Under a stable price-level, profits are the legitimate reward of individual enterprise and courage and industry. Under an unstable price-level, profits are very largely the result of chance. Every shift in price-level which decreases the value of what mangy holds, or does anything to bring it about" tends to bring the profit system into disrepute. If you are going to maintain the profit system, or the system of individual effort, you must see to it that the distribution, of profits shall not be interfered with, and that there shall be no unjustifiable profit.
We are part-way, I suppose we are somewhere near the end, of the depression-the Americans have got through their election-(laughter)-and they can now proceed to do something useful. (Laughter.) In the past few months they have lost a very able government which might have accomplished something; therefore I judge we are right near the end of this depression. Anything they do will probably have some effect on the price level. But we cannot afford to go on relying on the accidents of American politics, or the accidents of international relations, or the accidents that may result every time an election happens. You can either rely on having those conducting your business affairs, the government, give us a much more socialistic system than the rather socialistic system that we have at present, or you must make up your minds to trust the whole unit of your currency to a government that will make up its mind to promote it with the object of making the price level stable. I do not care which you do.

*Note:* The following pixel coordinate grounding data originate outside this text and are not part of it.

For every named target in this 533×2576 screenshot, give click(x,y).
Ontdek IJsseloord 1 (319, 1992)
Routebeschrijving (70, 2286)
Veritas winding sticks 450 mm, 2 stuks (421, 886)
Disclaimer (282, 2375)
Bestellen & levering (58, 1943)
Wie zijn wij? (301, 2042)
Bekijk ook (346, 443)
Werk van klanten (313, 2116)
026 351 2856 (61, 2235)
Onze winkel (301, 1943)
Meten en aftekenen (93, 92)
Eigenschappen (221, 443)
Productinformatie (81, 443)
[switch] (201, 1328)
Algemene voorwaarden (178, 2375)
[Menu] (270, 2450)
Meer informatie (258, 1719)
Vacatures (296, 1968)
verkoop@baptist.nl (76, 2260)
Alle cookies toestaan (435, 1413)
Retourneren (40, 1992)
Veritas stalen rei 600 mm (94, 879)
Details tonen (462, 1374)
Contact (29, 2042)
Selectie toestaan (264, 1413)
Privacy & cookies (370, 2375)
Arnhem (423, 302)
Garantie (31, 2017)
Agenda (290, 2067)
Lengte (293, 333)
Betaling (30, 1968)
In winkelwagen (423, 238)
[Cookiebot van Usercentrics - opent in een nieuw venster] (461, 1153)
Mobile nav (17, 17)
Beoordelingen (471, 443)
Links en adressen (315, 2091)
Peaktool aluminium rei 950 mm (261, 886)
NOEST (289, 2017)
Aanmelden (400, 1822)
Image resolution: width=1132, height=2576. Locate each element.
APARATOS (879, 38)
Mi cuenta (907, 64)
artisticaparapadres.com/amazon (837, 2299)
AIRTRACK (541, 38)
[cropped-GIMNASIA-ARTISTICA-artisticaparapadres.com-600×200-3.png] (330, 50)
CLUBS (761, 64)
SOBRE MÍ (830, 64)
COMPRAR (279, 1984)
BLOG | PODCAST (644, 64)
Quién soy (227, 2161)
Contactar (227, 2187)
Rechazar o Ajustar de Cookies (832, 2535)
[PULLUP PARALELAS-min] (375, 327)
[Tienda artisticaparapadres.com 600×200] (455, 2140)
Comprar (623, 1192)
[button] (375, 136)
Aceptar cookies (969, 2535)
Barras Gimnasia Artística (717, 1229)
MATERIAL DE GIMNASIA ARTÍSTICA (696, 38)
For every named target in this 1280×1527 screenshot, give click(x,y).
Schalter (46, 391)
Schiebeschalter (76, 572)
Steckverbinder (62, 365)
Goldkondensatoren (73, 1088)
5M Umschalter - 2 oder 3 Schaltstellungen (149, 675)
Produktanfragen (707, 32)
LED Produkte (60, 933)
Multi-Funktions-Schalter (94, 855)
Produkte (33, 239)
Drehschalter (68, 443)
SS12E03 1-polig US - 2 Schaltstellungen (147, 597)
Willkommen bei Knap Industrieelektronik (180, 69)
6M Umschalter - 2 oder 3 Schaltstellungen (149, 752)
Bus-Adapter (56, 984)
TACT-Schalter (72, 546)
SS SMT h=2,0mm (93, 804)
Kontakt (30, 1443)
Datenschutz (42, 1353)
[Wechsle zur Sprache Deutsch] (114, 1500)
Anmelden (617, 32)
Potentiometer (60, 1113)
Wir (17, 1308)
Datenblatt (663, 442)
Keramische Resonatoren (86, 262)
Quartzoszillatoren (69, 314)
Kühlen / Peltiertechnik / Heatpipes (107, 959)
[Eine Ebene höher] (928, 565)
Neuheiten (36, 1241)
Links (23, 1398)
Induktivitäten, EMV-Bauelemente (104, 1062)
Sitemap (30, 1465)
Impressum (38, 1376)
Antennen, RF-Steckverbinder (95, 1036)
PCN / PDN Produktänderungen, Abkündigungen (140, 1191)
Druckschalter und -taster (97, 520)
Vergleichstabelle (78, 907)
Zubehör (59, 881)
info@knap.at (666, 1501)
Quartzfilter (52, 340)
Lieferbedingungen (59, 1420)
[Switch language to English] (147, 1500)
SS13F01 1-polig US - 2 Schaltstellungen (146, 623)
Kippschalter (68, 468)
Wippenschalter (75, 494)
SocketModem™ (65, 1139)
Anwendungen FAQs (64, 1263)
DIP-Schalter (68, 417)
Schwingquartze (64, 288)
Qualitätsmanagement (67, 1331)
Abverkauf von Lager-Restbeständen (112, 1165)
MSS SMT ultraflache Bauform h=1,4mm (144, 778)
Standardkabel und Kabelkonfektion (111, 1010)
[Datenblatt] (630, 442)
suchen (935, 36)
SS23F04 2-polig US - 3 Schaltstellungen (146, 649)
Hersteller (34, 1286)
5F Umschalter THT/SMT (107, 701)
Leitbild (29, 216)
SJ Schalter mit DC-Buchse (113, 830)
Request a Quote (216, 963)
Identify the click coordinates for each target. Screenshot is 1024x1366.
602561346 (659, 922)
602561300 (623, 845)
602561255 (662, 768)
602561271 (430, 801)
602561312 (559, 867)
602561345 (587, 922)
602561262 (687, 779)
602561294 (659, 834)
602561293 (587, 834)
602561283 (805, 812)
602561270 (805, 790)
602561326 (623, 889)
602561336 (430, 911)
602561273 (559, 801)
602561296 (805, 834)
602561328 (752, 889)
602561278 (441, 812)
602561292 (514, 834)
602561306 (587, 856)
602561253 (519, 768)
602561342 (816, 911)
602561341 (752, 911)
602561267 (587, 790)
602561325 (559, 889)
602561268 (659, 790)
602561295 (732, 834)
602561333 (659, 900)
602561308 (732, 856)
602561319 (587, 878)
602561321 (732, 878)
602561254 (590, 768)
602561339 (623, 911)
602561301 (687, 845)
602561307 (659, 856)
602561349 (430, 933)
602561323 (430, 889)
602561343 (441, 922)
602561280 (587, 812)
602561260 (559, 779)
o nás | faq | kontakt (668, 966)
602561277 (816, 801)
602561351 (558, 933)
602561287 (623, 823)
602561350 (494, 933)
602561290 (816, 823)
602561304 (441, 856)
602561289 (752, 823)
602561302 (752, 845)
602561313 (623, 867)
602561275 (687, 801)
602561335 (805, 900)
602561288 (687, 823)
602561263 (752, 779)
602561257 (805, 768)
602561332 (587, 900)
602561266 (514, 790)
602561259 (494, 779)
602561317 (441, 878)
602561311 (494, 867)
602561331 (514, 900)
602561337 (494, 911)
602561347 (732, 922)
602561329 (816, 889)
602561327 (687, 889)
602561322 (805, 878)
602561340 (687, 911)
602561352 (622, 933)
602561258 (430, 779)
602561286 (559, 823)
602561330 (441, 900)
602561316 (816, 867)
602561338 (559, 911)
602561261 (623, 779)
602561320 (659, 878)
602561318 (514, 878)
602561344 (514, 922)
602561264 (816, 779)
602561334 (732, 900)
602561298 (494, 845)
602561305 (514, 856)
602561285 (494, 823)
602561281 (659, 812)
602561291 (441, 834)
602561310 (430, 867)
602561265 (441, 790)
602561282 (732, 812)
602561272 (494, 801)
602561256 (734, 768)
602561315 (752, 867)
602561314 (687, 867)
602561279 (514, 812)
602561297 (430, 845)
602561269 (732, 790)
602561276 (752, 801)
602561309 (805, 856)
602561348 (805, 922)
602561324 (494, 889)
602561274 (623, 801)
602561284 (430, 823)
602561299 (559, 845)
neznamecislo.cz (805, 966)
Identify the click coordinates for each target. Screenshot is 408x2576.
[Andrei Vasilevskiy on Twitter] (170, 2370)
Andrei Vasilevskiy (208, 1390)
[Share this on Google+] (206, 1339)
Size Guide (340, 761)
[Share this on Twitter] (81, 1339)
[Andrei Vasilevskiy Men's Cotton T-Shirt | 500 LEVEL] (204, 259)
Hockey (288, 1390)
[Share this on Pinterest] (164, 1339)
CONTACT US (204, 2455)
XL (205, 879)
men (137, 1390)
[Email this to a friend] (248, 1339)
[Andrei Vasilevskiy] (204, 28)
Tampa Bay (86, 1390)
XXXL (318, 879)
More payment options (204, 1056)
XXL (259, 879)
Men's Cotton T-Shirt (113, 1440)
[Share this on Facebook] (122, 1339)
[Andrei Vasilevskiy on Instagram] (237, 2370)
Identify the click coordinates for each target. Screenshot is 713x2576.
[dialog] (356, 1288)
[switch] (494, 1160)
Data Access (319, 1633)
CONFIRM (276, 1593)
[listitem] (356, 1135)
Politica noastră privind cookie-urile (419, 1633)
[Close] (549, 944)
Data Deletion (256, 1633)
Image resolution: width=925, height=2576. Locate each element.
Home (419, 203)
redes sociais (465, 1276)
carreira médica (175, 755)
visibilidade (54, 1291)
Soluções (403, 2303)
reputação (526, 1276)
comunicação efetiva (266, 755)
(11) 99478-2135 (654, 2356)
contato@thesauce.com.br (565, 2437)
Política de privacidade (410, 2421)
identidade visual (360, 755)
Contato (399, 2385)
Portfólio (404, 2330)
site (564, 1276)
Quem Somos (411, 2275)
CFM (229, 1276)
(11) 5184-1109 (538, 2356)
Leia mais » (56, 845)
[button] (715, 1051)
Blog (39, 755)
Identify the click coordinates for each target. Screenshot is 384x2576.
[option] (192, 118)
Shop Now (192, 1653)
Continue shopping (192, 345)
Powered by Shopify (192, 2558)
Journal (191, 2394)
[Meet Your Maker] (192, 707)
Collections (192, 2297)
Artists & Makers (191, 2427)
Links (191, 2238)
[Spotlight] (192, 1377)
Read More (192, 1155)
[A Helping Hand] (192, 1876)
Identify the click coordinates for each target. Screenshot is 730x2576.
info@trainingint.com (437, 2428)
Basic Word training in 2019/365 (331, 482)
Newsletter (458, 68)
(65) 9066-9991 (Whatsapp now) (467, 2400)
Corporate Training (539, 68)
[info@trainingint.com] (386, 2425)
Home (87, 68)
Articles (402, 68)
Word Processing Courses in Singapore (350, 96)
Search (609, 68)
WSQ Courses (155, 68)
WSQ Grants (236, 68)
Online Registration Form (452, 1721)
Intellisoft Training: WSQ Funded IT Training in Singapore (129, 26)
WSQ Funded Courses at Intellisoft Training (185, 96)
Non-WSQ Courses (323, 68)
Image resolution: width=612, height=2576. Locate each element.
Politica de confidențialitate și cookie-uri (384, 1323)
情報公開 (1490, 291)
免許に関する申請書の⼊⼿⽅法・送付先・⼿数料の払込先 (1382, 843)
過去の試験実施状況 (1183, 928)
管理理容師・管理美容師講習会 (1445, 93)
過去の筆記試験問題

I heard a very illuminating story recently about what was done in Russia in regard to some tractor plows. They naturally could not sell them" and they decided to distribute them on the basis of the largest mileage of plowing guaranteed by the various tenderers. After the tractors had been used for a given time, the Commissars went out to examine the work, and they found that the one who had made the best record was holder of a very small parcel of land, and he had made up for the amount by plowing this small space five or six times over. (Laughter.) That is an example of what you are going to get from people who are not out for the profit motive, but who are trustees of the community, the people at large. I do not hail with any enthusiasm an exploitation. of that sort of thing in Canada, and therefore I am mildly in favor of a continuance of the individualistic system; but we shall not have it unless we have a stable price level. (Loud applause.)
The President expressed the thanks of the Club.